Sigo contra o PL 1904/24 porque não acho que ele vá resolver o verdadeiro problema: o número ainda expressivo de crimes de estupro no Brasil. Como se não bastasse, faltou uma estratégia de comunicação explicativa, e a ideia parece dissociada da atual realidade, em que tantas meninas são violentadas dentro de casa e acabam descobrindo sobre a gravidez tardiamente – ou que são vítimas da burocracia. Pior! Desconsideraram que a pena para o estuprador (de até dez anos) ficaria muito menor que a da própria vitima do estupro que comete o aborto após a 22a semana (até vinte anos de reclusão). Esse “detalhe” deturpa a iniciativa de proteção à vida e criminaliza a vítima de forma mais grave que a de quem, efetivamente, deveria ser punido. Que injustiça poderia ser maior?
Mas tem o bebê. E eu não consigo abrir mão da vida do bebê. Por mais cruel que seja a forma como veio ao mundo, será que não se deveria permitir que essa alma tente a sorte, realizando-se um parto? Se já é possível, por quê não?
Eu não tenho a resposta, porque defendo a vida, porém respeito o direito de não viver como vítima de um crime – mas, principalmente, porque acredito que ainda não temos maturidade, como sociedade, de culpar a mulher que toma a decisão de abortar o fruto de um crime tão primitivo e repulsivo.
O que é certo, até aqui, é que a violência sexual segue sendo tão real no nosso país, que sequer a tratamos como excepcionalidade.

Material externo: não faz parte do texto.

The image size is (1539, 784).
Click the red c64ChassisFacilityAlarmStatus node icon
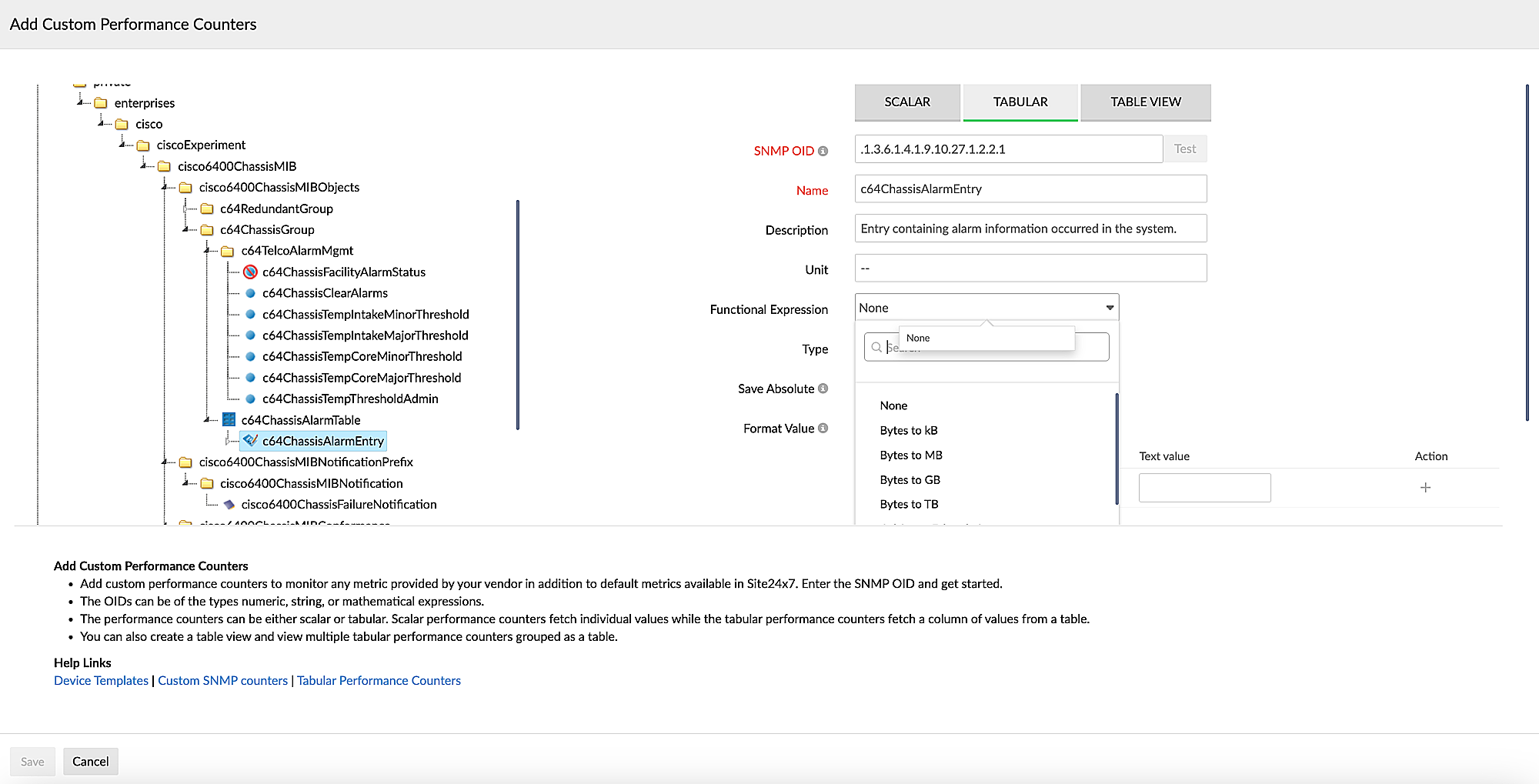click(250, 272)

Ela está presente nas entranhas das nossas comunidades, incrustada em nossa sociedade, sendo sombra no futuro de tantas e tantas mulheres nesse Brasil. E é contra esse ato cruel – a violação do mais sagrado templo que temos, o nosso corpo e a nossa dignidade – que precisamos nos unir. É hora de se falar em algo mais permanente que a prisão (na qual, aliás, tampouco cremos mais). Talvez seja hora de retomarmos a discussão sobre a castração química e “cortar o mal pela raiz”.
Esta coluna reflete a opinião de quem a assina e não do Jornal O Sul.